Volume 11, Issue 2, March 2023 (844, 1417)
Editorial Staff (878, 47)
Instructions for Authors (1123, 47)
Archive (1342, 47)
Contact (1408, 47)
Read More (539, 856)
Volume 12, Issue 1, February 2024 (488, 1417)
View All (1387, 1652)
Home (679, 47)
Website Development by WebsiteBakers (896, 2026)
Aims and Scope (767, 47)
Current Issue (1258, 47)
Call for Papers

........

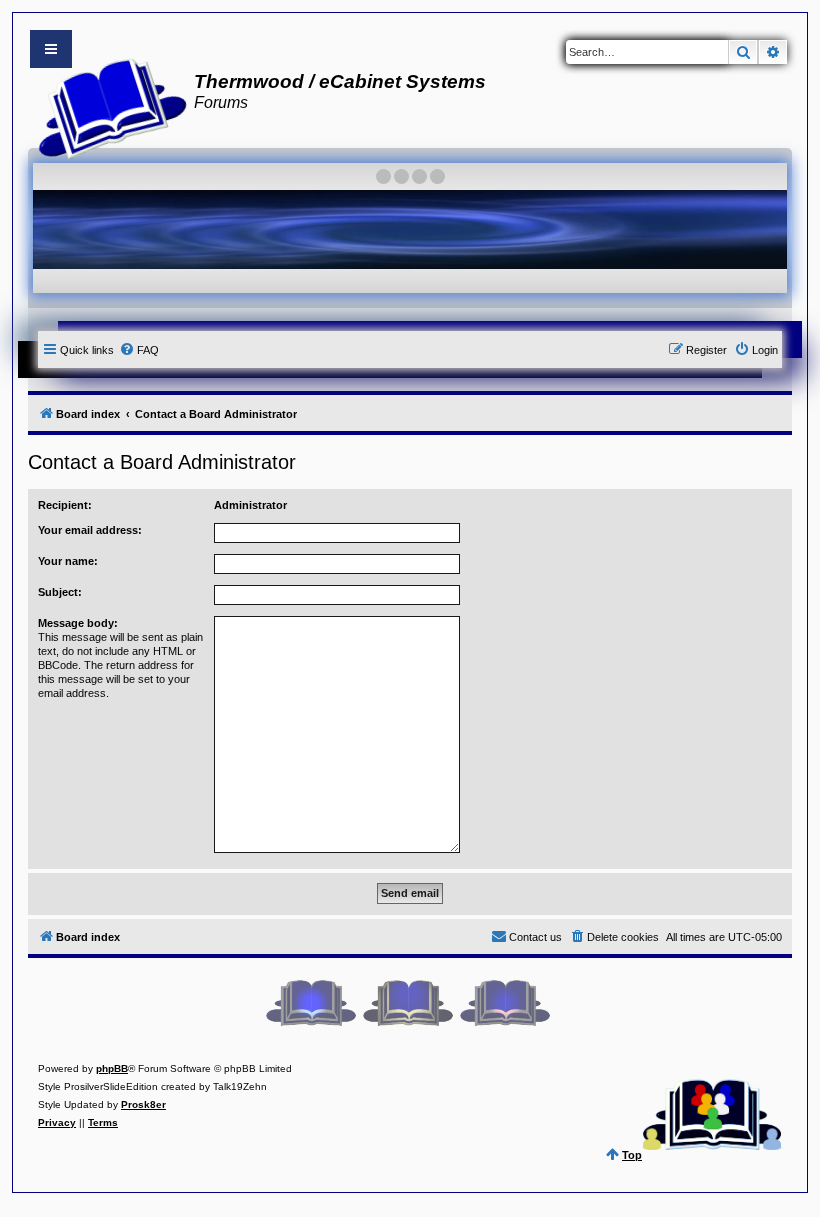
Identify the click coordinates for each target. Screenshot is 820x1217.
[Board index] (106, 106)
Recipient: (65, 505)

........

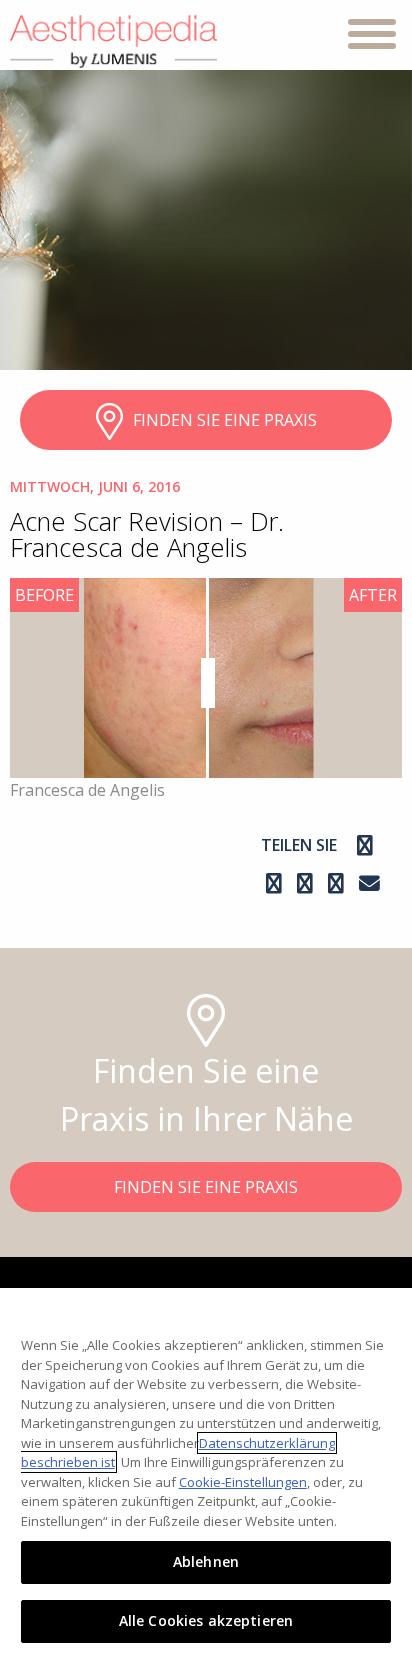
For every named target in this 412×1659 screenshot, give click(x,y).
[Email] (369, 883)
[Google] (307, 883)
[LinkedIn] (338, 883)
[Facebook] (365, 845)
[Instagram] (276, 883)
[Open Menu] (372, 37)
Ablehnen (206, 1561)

........

— Task brief —
Show every line from the entries above in which the word "Volume" appears.

— Solved exercise —
Volume 11, Issue 2, March 2023 (844, 1417)
Volume 12, Issue 1, February 2024 (488, 1417)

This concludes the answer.